High-resolution Deglacial to Holocene paleoceanographic records from the Sabrina Coast, East Antarctica: Preliminary foraminifer-based results from NBP14-02

Tuesday, 16 December 2014
Amelia Shevenell1, Tasha Snow2, Eugene W Domack3, Amy Leventer4, Sean P S Gulick5, Bruce A Huber6, Alejandro Hector Orsi7, Ethan Goddard1 and Rodrigo A Fernandez-Vasquez8, (1)University of South Florida, Tampa, FL, United States, (2)University of South Florida, St. Petersburg, FL, United States, (3)University of South Florida St. Petersburg, St Petersburg, FL, United States, (4)Colgate University, Geology, Hamilton, NY, United States, (5)University of Texas at Austin, Institute for Geophysics, Austin, TX, United States, (6)Lamont-Doherty Earth Obs, Palisades, NY, United States, (7)Texas A & M University, College Station, TX, United States, (8)University of Texas at Austin, Austin, TX, United States
Cruise 14-02 of the RV/IB N.B. Palmer conducted the first multidisciplinary oceanographic investigation of the continental shelf within the Dalton Iceberg Tongue polynya off the Sabrina Coast, East Antarctica. At >350 m in the northeastern polynya, hydrographic measurements confirmed that relatively warm (>0°C) oceanic thermocline water from near the shelf break has been imported to the shelf but likely within an interior recirculation associated with local mid-shelf bathymetry. CHIRP sub-bottom data revealed ~15 m of acoustically transparent sediment in a 550-m deep basin proximal to this feature. A suite of coring devices was used to recover a complete 13-m sequence of Late Pleistocene glacial diamict and Holocene laminated diatom oozes and muds (NBP14-02 MC 45, KC 27B, JPC 27, and JKC 53) with chronology constrained by 210Pb and foraminifer-based AMS 14C dates.

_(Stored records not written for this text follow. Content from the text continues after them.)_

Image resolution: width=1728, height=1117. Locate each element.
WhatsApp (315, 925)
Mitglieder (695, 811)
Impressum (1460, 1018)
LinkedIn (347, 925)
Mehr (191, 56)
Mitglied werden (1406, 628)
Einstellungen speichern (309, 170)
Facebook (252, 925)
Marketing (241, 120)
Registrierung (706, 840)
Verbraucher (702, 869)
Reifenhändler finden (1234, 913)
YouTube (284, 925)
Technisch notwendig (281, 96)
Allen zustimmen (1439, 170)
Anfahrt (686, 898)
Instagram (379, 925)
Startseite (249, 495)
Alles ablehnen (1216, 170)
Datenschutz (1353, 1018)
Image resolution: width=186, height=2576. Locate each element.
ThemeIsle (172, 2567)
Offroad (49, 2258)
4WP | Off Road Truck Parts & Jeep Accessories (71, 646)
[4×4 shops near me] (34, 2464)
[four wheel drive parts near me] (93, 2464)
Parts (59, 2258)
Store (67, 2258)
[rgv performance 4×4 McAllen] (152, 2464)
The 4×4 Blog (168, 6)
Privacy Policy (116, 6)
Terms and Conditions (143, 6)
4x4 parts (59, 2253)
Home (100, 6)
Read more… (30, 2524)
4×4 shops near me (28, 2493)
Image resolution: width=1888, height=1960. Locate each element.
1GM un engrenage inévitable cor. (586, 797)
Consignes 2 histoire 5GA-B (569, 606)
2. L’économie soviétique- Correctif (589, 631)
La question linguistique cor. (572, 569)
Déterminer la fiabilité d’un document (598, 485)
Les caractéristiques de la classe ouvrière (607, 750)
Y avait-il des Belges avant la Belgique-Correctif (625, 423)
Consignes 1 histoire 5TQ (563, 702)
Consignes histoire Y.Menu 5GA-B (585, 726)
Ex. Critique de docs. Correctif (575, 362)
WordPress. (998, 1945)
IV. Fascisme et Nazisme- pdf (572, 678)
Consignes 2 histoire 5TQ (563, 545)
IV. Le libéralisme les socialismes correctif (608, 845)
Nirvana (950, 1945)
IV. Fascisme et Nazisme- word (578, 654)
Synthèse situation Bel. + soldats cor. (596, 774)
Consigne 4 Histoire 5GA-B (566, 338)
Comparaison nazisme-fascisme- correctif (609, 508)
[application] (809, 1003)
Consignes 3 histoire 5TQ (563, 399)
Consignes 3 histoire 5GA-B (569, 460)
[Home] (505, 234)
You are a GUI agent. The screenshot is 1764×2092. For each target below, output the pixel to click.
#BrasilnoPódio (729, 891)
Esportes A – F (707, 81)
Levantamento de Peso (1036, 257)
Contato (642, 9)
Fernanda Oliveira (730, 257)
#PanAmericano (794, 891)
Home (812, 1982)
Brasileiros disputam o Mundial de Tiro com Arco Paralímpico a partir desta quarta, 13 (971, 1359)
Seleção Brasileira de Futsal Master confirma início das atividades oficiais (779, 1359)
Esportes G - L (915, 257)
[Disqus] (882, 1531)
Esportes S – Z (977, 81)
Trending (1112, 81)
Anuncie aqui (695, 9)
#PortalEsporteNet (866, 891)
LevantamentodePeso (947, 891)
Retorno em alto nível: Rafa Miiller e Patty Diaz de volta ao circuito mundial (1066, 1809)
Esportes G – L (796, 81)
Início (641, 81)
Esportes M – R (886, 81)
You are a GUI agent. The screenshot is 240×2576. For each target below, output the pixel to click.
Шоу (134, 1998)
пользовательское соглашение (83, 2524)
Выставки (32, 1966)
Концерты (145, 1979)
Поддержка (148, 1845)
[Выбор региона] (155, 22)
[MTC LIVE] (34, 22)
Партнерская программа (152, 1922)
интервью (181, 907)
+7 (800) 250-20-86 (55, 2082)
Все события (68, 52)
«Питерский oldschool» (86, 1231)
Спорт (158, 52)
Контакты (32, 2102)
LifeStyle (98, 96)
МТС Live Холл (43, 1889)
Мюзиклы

Unlike many Antarctic margin sedimentary sequences, biogenic carbonate (CaCO3) is exceptionally well preserved throughout the sedimentary sequence, likely due to non-corrosive bottom waters and/or low sedimentary organic carbon content. Planktic foraminifer Neogloboquadrina pachyderma(s) is present throughout and abundant in the diatomaceous muds. Bulimina aculeata, which prefers calm, hemipelagic environments and bottom water temperatures >0°C, dominates the living benthic foraminifer assemblage.

Fossil assemblages oscillate between B. aculeata and Trifarina angulosa-dominated assemblages. As T. angulosa is associated with oxygenated bottom waters and strong bottom currents, this assemblage may record past changes in the location of the Polar and Slope Fronts. This interpretation is supported by T. angulosa presence in Thalassiothrix diatom oozes, which are associated with oceanic frontal zones and rapid biosiliceous sedimentation. Preliminary foraminifer oxygen and carbon isotopes, N. pachyderma(s) presence, and the observed T. angulosa Mg/Ca‑temperature (-1.8 to 0°C) relationship highlight the potential for detailed regional foraminifer-based paleoceanographic records, which will provide critical tests for developing proxies, including TEX86 paleothermometry. Future paleoceanographic studies will be supported by data from two long‑term oceanographic and sediment trap moorings deployed near the core site.